Task requirements:
- 1) From the electricity emissions text, copy the passage from "The location-based scope" up to and including "under scope 1.".
- 2) Decide whether each statement below agrees with the electricity emissions text. Answer yes or no for each, and quote the words from the text that settle it.

(a) NSW and the ACT each have their own location-based emission factor.
(b) NGER reporting uses the location-based factors.
(c) Electricity bought from the grid counts as scope 1.
- 3) Answer these questions using the electricity emissions text.

(a) Under the location-based method, how many tonnes of CO₂-e come from 1,000,000 kWh used in New South Wales and the ACT?
(b) Who publishes the Australian National Greenhouse Accounts Factors 2025?
(c) To whom must an organisation that meets NGER thresholds report its scope 2 electricity emissions?

Worked contrast: 100% GreenPower

Take 1,000,000 kWh consumed in New South Wales and the ACT:

  • Location-based: 1,000,000 × 0.64 ÷ 1,000 = 640 t CO₂-e (Scope 2), regardless of contract.
  • Market-based with 100% GreenPower: the full volume is zero-rated = 0 t CO₂-e (Scope 2).
  • Market-based with no renewable purchases: roughly 1,000,000 × (1 − 0.18195) × 0.81 ÷ 1,000 ≈ 663 t CO₂-e (Scope 2) after the automatic RPP reduction, using the residual mix factor.

Which method should you use?

Report both. NGER reporting uses the location-based factors, while the GHG Protocol Scope 2 Guidance — which AASB S2 builds on — expects dual reporting: a location-based figure and a market-based figure side by side. The location-based number shows your physical footprint; the market-based number is where your renewable procurement shows up. NetNada calculates both views from the same consumption data.

NGER and AASB S2 Reporting

If your organisation meets NGER thresholds, scope 2 electricity emissions must be reported to the Clean Energy Regulator using these state-based factors, and AASB S2 requires the same inventory in your climate disclosure — with both location-based and market-based scope 2 figures where contractual instruments are held. NetNada’s NGER reporting tool applies the correct factor per state automatically.

Frequently Asked Questions

What is the electricity emission factor for NSW and the ACT in 2025?
The location-based scope 2 emission factor for grid electricity in New South Wales and the ACT is 0.64 kg CO₂-e per kWh for the 2025–26 reporting year, as published in the Australian National Greenhouse Accounts Factors 2025 by DCCEEW. NSW and the ACT share a single factor because they draw from the same part of the National Electricity Market.
Is purchased electricity scope 1 or scope 2?
Electricity you purchase from the grid is scope 2 — the emissions occur at the power station, not at your site. Only organisations that generate their own electricity by burning fuel on site report those combustion emissions under scope 1.
What is the scope 3 factor of 0.03 kg CO₂-e/kWh for?

(Pixel coordinate grounding data)
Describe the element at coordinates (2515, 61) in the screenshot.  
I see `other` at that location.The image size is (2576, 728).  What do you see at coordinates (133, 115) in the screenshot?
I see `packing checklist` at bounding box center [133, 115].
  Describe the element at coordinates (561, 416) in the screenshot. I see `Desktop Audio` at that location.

Results for each task:
- 1)
The location-based scope 2 emission factor for grid electricity in New South Wales and the ACT is 0.64 kg CO₂-e per kWh for the 2025–26 reporting year, as published in the Australian National Greenhouse Accounts Factors 2025 by DCCEEW. NSW and the ACT share a single factor because they draw from the same part of the National Electricity Market.
Is purchased electricity scope 1 or scope 2?
Electricity you purchase from the grid is scope 2 — the emissions occur at the power station, not at your site. Only organisations that generate their own electricity by burning fuel on site report those combustion emissions under scope 1.

- 2)
(a) No: "NSW and the ACT share a single factor because they draw from the same part of the National Electricity Market."
(b) Yes: "NGER reporting uses the location-based factors"
(c) No: "Electricity you purchase from the grid is scope 2"

- 3)
(a) 640 t CO₂-e (Scope 2)
(b) DCCEEW
(c) The Clean Energy Regulator